The goal is to compare COVID-19 investigations conducted in high-income countries (HICs) and low- and middle-income countries (LMICs). The International Clinical Trials Registry Platform was utilized to identify COVID-19-related studies registered between December 31, 2019, and December 31, 2021. The World Bank’s definition was used to categorize countries as high-, upper-, lower-, and low-income.
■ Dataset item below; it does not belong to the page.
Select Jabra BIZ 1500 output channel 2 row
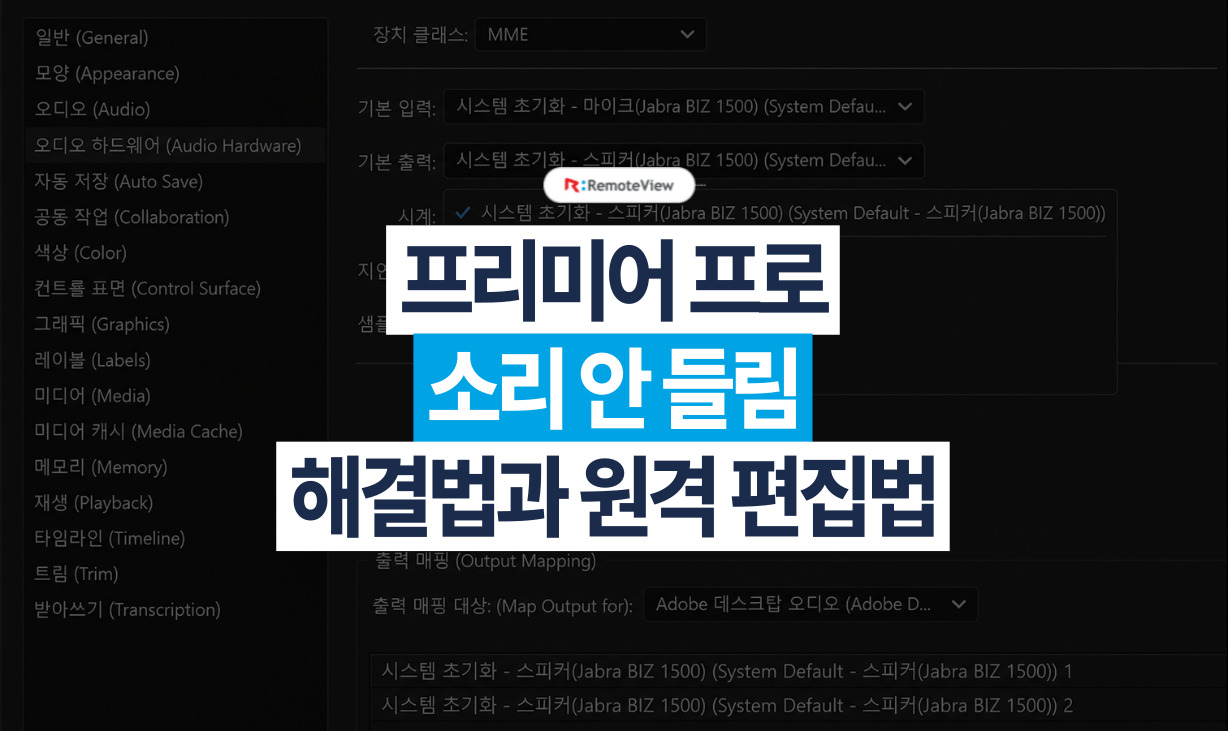This screenshot has width=1228, height=731. click(798, 705)
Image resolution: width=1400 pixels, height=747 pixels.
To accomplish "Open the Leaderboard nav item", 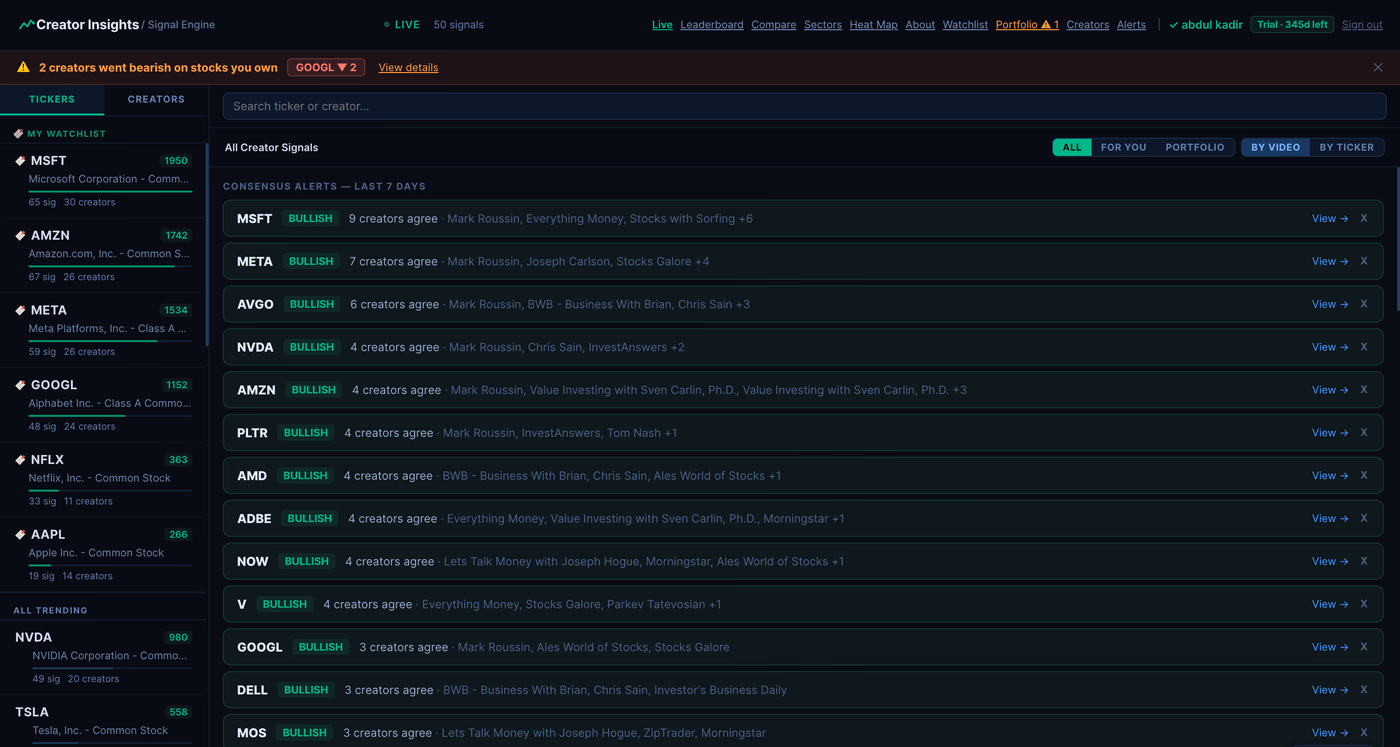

The final three were classified as LMICs. Researchers examined the differences between COVID-19 studies conducted in HICs and LMICs regarding response speed, classification of medicines and vaccines, and registration and results reporting compliance. They included 12,396 COVID-19 studies, with 6,631 from HICs (53.5%). In April 2020, HIC-registered studies peaked at 1,038, while LMICs had only 440. Among the 6,969 interventional trials, those from HICs demonstrated greater registration compliance (2,199, 62.3% vs. 1,979, 57.6%, P<0.001) and reporting compliance (hazard ratio 0.39, 95% CI 0.28-0.55, P<0.001) than those from LMICs.
In addition, HICs conducted substantially more small-molecule drug trials (956, 57.5% vs. 868, 41.2%, P <0.001) and messenger RNA vaccine trials (135, 32.9% vs. 19, 4.7%, P<0.001) than LMICs. HICs conducted COVID-19 clinical trials with a faster response rate, higher registration, and publication compliance, producing more innovative pharmaceutical and vaccine products than LMICs.